_STATED TASK_:
Present the data from the line containing "You are a computer-use agent. The" through the line containing "pyautogui.click(x=143, y=102)" as a Markdown table with the columns Row and Text, omitting blank lines.

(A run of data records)

⟨

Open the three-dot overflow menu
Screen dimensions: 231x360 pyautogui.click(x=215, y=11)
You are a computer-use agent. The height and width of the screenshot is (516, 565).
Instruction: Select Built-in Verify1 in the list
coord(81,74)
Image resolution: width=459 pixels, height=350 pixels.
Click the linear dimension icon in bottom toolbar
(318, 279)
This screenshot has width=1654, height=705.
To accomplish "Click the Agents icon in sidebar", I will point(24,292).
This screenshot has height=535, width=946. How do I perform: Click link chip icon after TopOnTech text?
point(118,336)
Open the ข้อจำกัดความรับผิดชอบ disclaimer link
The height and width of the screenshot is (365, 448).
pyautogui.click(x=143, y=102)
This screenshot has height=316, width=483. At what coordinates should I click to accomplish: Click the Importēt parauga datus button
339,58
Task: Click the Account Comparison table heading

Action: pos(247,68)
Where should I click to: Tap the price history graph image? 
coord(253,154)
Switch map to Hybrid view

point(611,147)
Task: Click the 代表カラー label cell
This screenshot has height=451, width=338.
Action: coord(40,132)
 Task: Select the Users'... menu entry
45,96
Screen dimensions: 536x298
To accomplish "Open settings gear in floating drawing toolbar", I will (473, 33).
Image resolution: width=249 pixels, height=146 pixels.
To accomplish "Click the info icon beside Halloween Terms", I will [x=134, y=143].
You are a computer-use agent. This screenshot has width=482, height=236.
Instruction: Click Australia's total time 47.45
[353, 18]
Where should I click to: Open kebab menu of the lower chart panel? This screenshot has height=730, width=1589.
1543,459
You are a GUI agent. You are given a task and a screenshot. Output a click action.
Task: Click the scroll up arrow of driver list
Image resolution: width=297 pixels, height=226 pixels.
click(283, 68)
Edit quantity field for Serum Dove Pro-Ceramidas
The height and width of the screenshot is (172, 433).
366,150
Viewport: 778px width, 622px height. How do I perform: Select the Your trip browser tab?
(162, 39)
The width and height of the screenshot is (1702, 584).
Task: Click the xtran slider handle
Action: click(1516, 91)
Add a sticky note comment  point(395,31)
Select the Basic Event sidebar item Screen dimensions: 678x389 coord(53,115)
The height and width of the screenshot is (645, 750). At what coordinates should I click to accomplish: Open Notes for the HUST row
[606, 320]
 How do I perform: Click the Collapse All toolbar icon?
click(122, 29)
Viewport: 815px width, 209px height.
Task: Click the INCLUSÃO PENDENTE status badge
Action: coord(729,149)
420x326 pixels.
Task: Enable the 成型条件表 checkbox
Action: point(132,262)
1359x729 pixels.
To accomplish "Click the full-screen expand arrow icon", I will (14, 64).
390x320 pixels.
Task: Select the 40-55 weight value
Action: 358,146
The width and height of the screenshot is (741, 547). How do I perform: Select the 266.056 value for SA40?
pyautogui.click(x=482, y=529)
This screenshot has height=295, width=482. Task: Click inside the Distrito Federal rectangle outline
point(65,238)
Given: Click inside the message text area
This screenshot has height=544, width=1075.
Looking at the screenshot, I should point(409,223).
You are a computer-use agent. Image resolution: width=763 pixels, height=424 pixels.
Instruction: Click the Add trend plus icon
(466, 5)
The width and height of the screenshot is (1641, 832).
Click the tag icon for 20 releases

⟩

_RESPONSE TO THE TASK_:
| Row | Text |
|---|---|
| 1 | You are a computer-use agent. The height and width of the screenshot is (516, 565). |
| 2 | Instruction: Select Built-in Verify1 in the list |
| 3 | coord(81,74) |
| 4 | Image resolution: width=459 pixels, height=350 pixels. |
| 5 | Click the linear dimension icon in bottom toolbar |
| 6 | (318, 279) |
| 7 | This screenshot has width=1654, height=705. |
| 8 | To accomplish "Click the Agents icon in sidebar", I will point(24,292). |
| 9 | This screenshot has height=535, width=946. How do I perform: Click link chip icon after TopOnTech text? |
| 10 | point(118,336) |
| 11 | Open the ข้อจำกัดความรับผิดชอบ disclaimer link |
| 12 | The height and width of the screenshot is (365, 448). |
| 13 | pyautogui.click(x=143, y=102) |